Zeila is a small coastal district at the western mouth of the Gulf of Aden. The renewed unrest in Zeila and the Awdal region of Somaliland is not just another clan dispute on the peripheries of the Horn. It is a direct challenge to Ethiopia’s most important geopolitical objective of this decade, securing diversified, stable access to the sea after three decades of economic and political vulnerability. What is occurring today along Somaliland’s western coast is the clearest reminder that Ethiopia’s security and prosperity remain exposed to decisions made by neighbours who do not always share interests.

The timing of this crisis is particularly destabilizing. Ethiopia’s first serious diplomatic advance toward a secure, long term maritime arrangement since 1998, a development still being negotiated occurred in January 2024. This prospective agreement focused on accessing coastal infrastructure and a potential future naval site in the Berbera corridor. The coastal town of Zeila central to this strategic vision, lies less than fifty kilometers from the Bab al-Mandab Strait just hours from the waters Ethiopia seeks to navigate. Any instability in this immediate area therefore directly threatens the credibility and feasibility of the entire strategic framework, and by extension, Ethiopia’s broader maritime aspirations.

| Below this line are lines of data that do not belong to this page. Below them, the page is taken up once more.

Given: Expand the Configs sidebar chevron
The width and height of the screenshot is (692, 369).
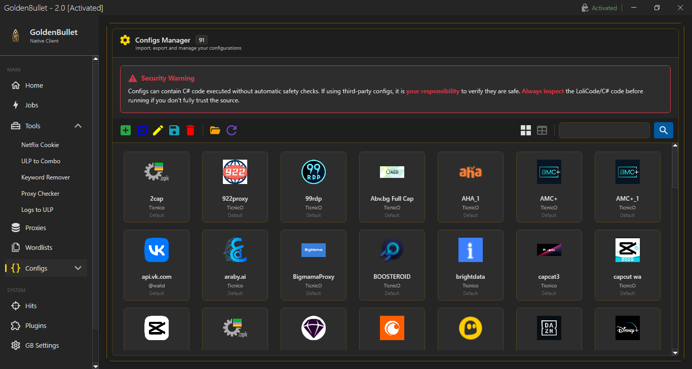Looking at the screenshot, I should 78,268.
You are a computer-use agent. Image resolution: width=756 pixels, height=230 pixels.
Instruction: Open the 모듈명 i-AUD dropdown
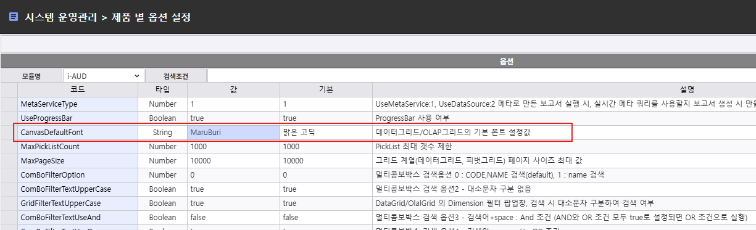103,76
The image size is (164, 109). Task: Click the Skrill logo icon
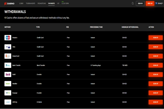(8, 75)
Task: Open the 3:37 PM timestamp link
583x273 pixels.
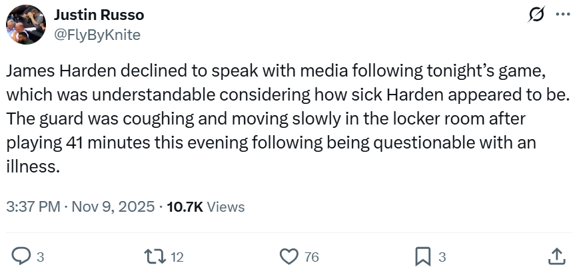Action: (33, 207)
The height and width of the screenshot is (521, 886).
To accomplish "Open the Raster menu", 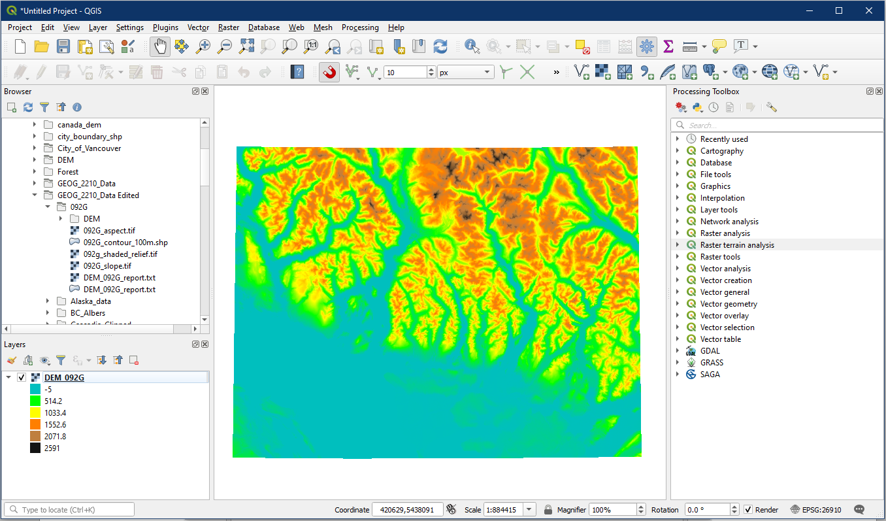I will click(x=229, y=27).
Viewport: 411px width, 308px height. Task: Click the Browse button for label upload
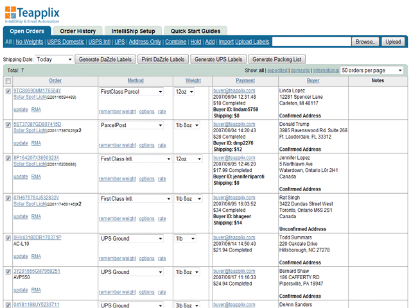click(365, 42)
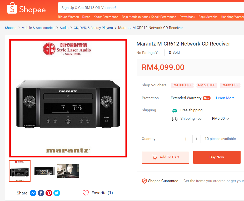244x201 pixels.
Task: Go to CD, DVD, & Blu-ray Players category
Action: [x=93, y=28]
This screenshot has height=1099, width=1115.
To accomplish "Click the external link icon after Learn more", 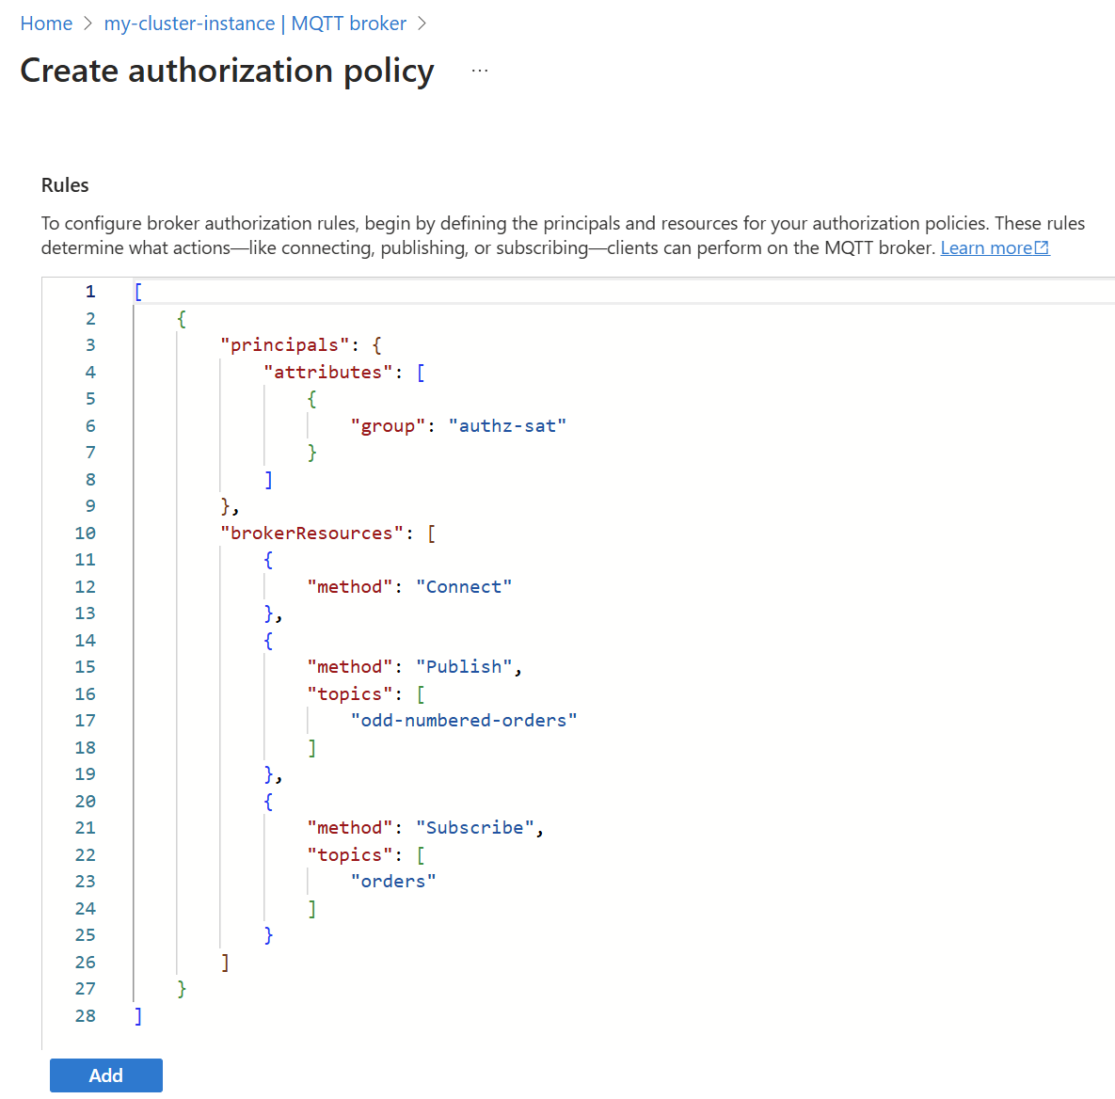I will click(1041, 247).
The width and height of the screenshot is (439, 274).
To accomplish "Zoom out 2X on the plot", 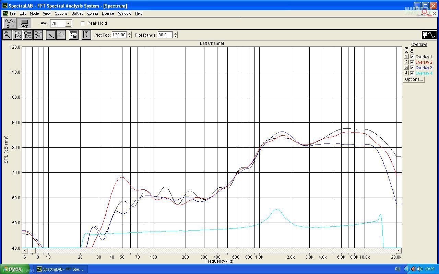I will tap(28, 35).
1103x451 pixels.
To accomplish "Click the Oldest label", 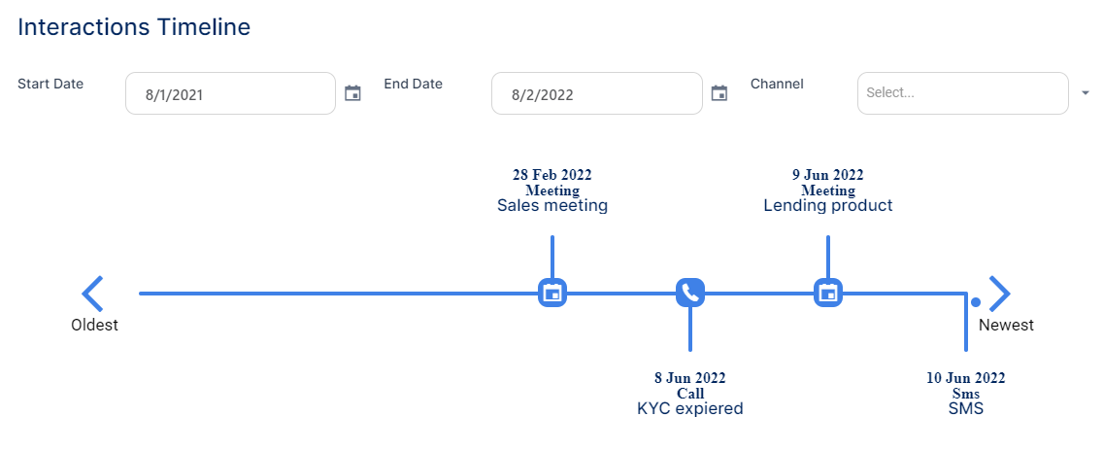I will tap(94, 326).
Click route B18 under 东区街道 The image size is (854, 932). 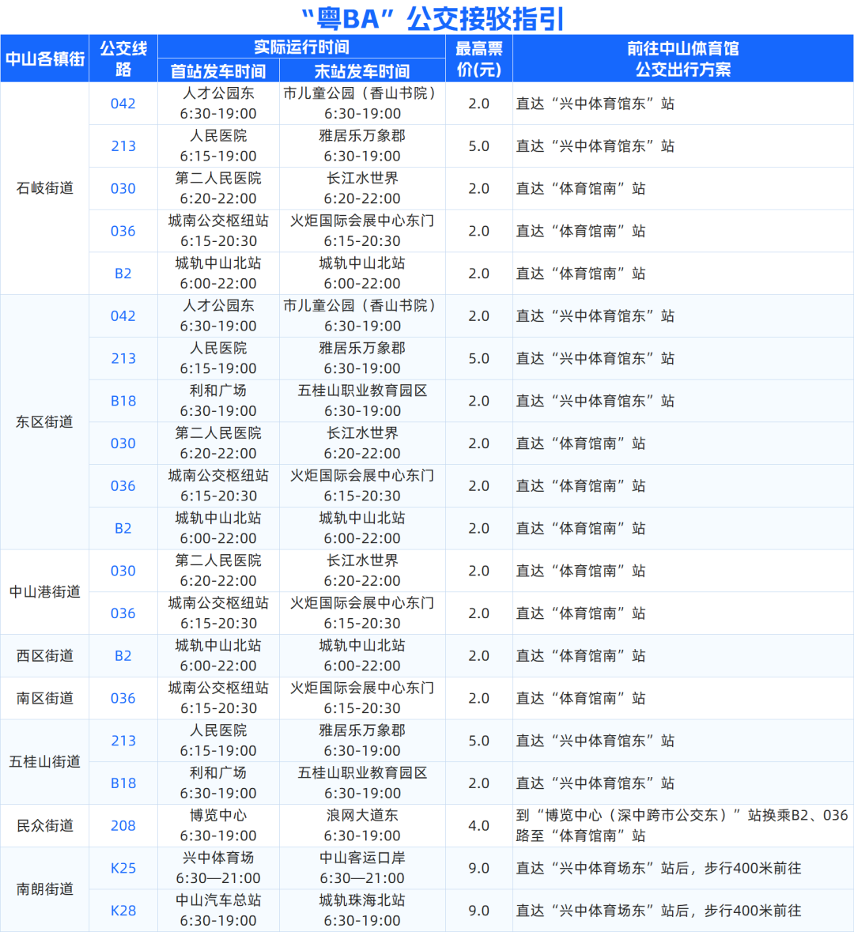coord(123,401)
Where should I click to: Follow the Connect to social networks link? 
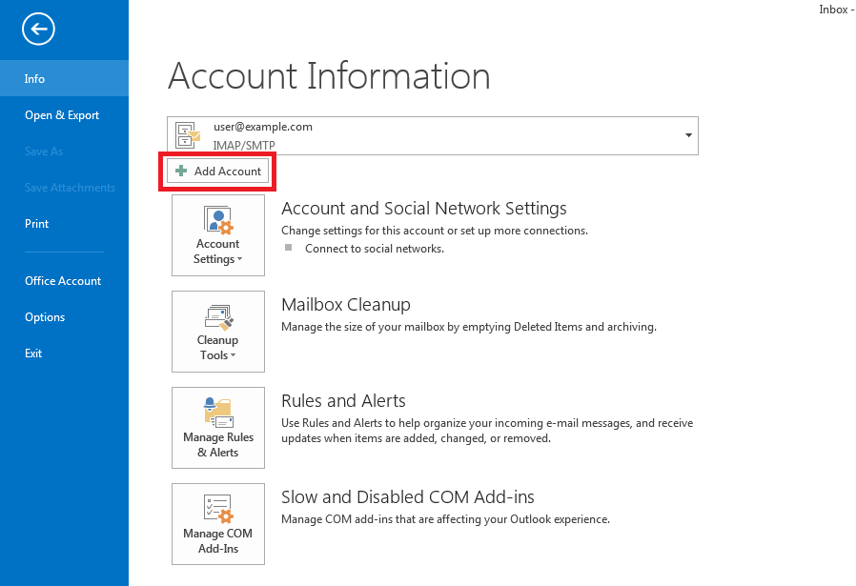[x=374, y=249]
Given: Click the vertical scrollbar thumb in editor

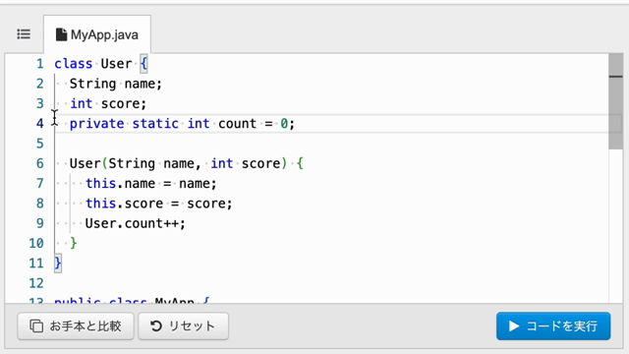Looking at the screenshot, I should coord(616,101).
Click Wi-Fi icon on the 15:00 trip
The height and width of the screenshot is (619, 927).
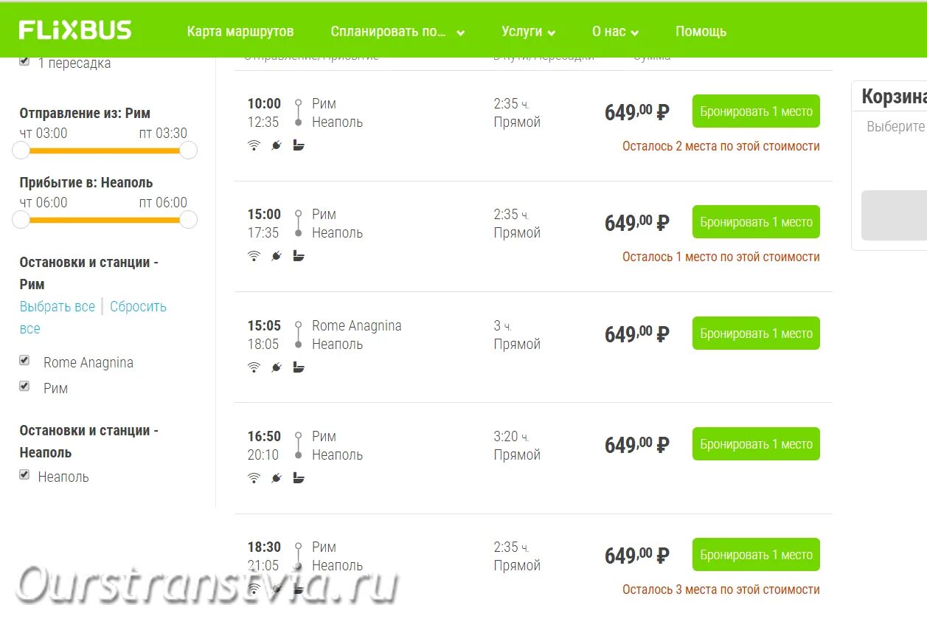(254, 256)
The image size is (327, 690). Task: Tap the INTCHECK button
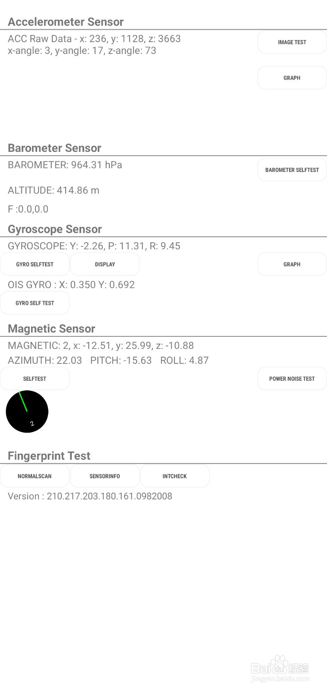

The unrest did not emerge in a nihility. Tensions intensified around a cultural ceremony associated with Issa elders, but quickly spiraled against fears real or perceived of shifting territorial claims, identity politics, and grievances between Issa and Gadabuursi communities. What began as a quarrel over a heritage celebration evolved into street clashes in Borama, militia mobilizations on the Djibouti Somaliland frontier, and accusations that outside actors were exploiting the situation for their own advantage. For Ethiopia, the details of clan dynamics matter less than the broader consequence, a strategic corridor is becoming ungovernable at the exact moment the region can least afford it.

Nearly all of Ethiopia’s trade still moves through Djibouti’s ports. For years this dependency was tolerated as an unfortunate but manageable reality, today however the crisis in Zeila is being interpreted as evidence that Djibouti’s leadership can indirectly pressure Ethiopia simply by allowing instability or as some allege by encouraging it in a neighbouring territory. While Djibouti firmly denies meddling, the perception within Ethiopian is that the port monopoly gives its neighbour a kind of leverage no sovereign state should wield over another.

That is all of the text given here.